Tugas yang Dikerjakan >>
[1] Ringkas paragraf dalam teks tentang ekonomi Islam yang diawali "Yang dimaksud dengan ayat qauliyah" menjadi daftar poin yang memuat fakta-fakta utamanya.
[2] Ulangi kata demi kata bagian teks tentang ekonomi Islam dari "1.2 Rumusan Masalah" sampai "ekonomi dalam Islam.".

====== Teks Bacaan ======

Dan kesemuaan daripada sarana untuk mencapai kebahagiaan tersebut, Allah
cerminkan ke dalam bentuk ayat-ayat qauliyah, kauniyah dan insaniyah.
1.2 Rumusan Masalah
1.
Apa saja Sumber-sumber konsep ekonomi dalam Islam?
2.
Apa Konsep ekonomi dalam Islam?
1.3 Tujuan Masalah
1.
Untuk mengetahui Sumber-sumber konsep ekonomi dalam
Islam.
2.
Untuk mengetahui Konsep ekonomi dalam Islam.
B A B II P E
M B A H A S A N
2.1
Sumber-Sumber
Konsep Ekonomi Dalam Islam
Ekonomi
Islam dibangun atas dasar agama Islam. Oleh karena itu, ekonomi Islam merupakan
bagian yang tidak terpisahkan dari agama Islam. Dan sebagai bagian yang tak terpisahkan,
tentunya ekonomi Islam akan mengikuti segala aspek yang ada pada ajaran Islam.
Ekonomi
Islam bertujuan untuk mencapai kebahagiaan dunia-akhirat. Guna mencapai
kebahagiaan tersebut, diperlukan suatu langkah metodologis untuk mengetahui
seperti apa kriteria perilaku maupun perekonomian yang dikatakan benar menurut
Islam. Karenanya, digunakanlah metodologi ekonomi Islam untuk mengetahui
seperti apa kriteria yang benar menurut Islam. Tujuan utama dari
langkah-langkah metodologis tersebut adalah untuk membantu mencari kebenaran
yang dimaksud. Islam meyakini bahwa sumber kebenaran mutlak yang berlaku untuk
setiap aspek kehidupan pada ruang dan waktu yaitu, Al-Qur’an dan Sunnah yang
merupakan kebenaran deduktif wahyu Ilahi (ayat qauliyah). Yang mana, dari kedua
sumber kebenaran inilah yang menjadi dasar pengambilan keputusan ekonomi.
Proses dalam pengambilan keputusan ekonomi tersebut disebut sebagai
rasionalitas Islam.
Yang
dimaksud dengan ayat qauliyah adalah kehendak Allah yang termaktub dalam Al-Qur’an.
Yaitu 30 juz 114 surah dan 6236 ayat yang ada di dalamnya. Juga Sunnah nabi
Muhammad Saw. Inti dari isi Al Qur'an adalah ketauhidan. Dengan ketauhidan ini,
akan menjembatani setiap amal perbuatan yang dilakukan manusia sampai menuju
akhirat. Artinya, dengan adanya keyakinan tauhid ini, manusia akan percaya
bahwasanya setiap amal perbuatan yang dilakukannya, baik maupun buruk akan
mendapatkan balasan yang setimpal di akhirat kelak. Karena, disebutkan dalam
Al-Qur’an bahwa tugas manusia sebagai khalifah dan kelak akan dimintai
pertanggung jawabannya.

====== Data yang Disediakan ======

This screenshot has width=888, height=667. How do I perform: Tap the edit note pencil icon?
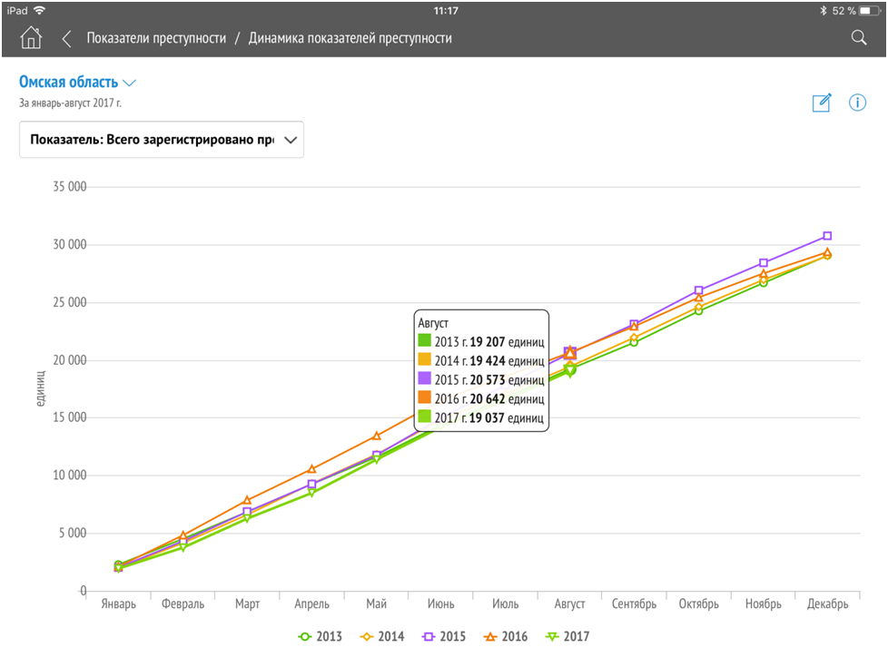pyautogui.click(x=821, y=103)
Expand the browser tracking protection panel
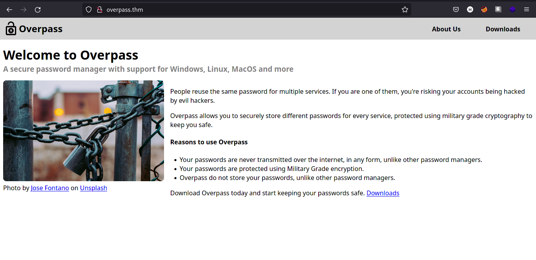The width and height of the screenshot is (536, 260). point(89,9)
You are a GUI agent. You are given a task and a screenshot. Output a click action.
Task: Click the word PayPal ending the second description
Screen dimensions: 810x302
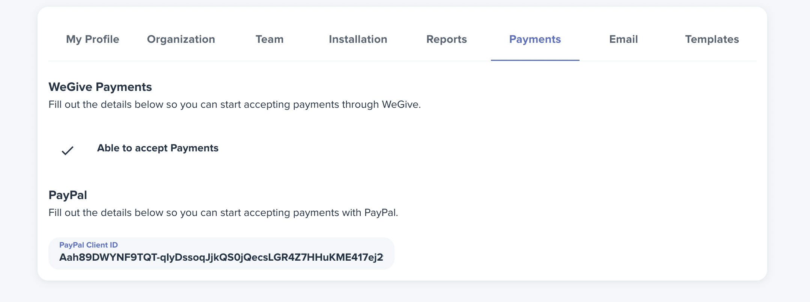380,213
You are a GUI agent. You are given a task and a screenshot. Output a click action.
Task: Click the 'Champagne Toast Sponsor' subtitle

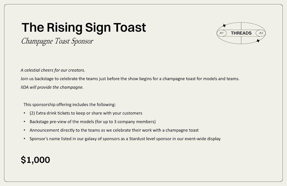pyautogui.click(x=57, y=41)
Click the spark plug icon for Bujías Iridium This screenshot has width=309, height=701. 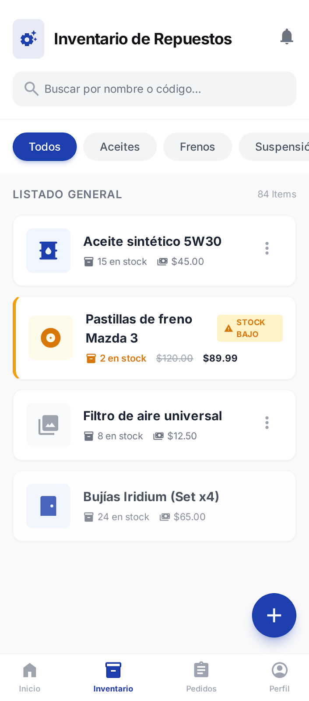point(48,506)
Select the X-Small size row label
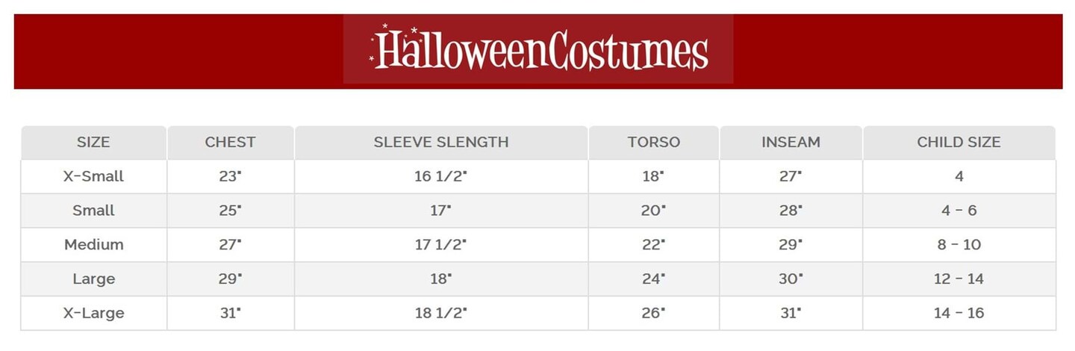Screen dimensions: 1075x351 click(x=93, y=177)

======

Jawaban Tugas >>
[1]
- Ayat qauliyah adalah kehendak Allah yang termaktub dalam Al-Qur'an, yaitu 30 juz, 114 surah, dan 6236 ayat, juga Sunnah Nabi Muhammad Saw.
- Inti isi Al-Qur'an adalah ketauhidan.
- Ketauhidan menjembatani setiap amal perbuatan manusia sampai menuju akhirat.
- Dengan keyakinan tauhid, manusia percaya bahwa setiap amal perbuatannya, baik maupun buruk, akan mendapat balasan setimpal di akhirat.
- Al-Qur'an menyebutkan bahwa tugas manusia adalah sebagai khalifah yang kelak akan dimintai pertanggungjawaban.

[2]
1.2 Rumusan Masalah
1.
Apa saja Sumber-sumber konsep ekonomi dalam Islam?
2.
Apa Konsep ekonomi dalam Islam?
1.3 Tujuan Masalah
1.
Untuk mengetahui Sumber-sumber konsep ekonomi dalam
Islam.
2.
Untuk mengetahui Konsep ekonomi dalam Islam.